Your assignment -> Only the lines from the one that contains "Viewport: 1199px width, 891px" to the end of the material below are wanted, each duplicated exactly.
'''
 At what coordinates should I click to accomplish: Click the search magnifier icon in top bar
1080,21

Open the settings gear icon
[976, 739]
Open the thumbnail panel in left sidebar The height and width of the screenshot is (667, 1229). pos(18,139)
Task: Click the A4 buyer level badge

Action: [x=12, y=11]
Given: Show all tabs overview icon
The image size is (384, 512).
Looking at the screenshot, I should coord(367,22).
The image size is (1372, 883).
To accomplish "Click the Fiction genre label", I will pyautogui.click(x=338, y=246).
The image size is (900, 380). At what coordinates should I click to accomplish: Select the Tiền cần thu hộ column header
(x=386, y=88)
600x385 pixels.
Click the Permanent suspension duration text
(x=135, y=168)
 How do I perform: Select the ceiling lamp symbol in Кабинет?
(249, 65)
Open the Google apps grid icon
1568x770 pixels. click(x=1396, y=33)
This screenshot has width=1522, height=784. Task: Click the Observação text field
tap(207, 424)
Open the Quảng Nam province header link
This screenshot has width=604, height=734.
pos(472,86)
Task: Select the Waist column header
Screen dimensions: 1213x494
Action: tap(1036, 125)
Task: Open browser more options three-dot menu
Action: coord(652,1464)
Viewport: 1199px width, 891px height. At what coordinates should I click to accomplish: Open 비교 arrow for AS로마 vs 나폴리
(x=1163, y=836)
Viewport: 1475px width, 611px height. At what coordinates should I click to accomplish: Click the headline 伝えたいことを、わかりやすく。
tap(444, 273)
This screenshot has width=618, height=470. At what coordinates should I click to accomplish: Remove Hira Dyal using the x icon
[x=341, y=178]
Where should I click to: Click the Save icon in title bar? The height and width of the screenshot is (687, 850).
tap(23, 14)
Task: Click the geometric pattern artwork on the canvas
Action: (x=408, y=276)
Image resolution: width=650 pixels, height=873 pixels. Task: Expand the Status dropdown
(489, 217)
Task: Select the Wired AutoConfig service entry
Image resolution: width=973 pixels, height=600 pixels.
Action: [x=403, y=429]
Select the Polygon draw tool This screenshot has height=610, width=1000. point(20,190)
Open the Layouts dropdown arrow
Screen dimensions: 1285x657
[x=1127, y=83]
'''
Task response ->
Viewport: 1199px width, 891px height. At what coordinates should I click to accomplish: Open 비교 arrow for AS로마 vs 나폴리
(x=1163, y=836)
Viewport: 1475px width, 611px height. At what coordinates should I click to accomplish: Click the headline 伝えたいことを、わかりやすく。
tap(444, 273)
This screenshot has width=618, height=470. At what coordinates should I click to accomplish: Remove Hira Dyal using the x icon
[x=341, y=178]
Where should I click to: Click the Save icon in title bar? The height and width of the screenshot is (687, 850).
tap(23, 14)
Task: Click the geometric pattern artwork on the canvas
Action: (x=408, y=276)
Image resolution: width=650 pixels, height=873 pixels. Task: Expand the Status dropdown
(489, 217)
Task: Select the Wired AutoConfig service entry
Image resolution: width=973 pixels, height=600 pixels.
Action: [x=403, y=429]
Select the Polygon draw tool This screenshot has height=610, width=1000. point(20,190)
Open the Layouts dropdown arrow
Screen dimensions: 1285x657
[x=1127, y=83]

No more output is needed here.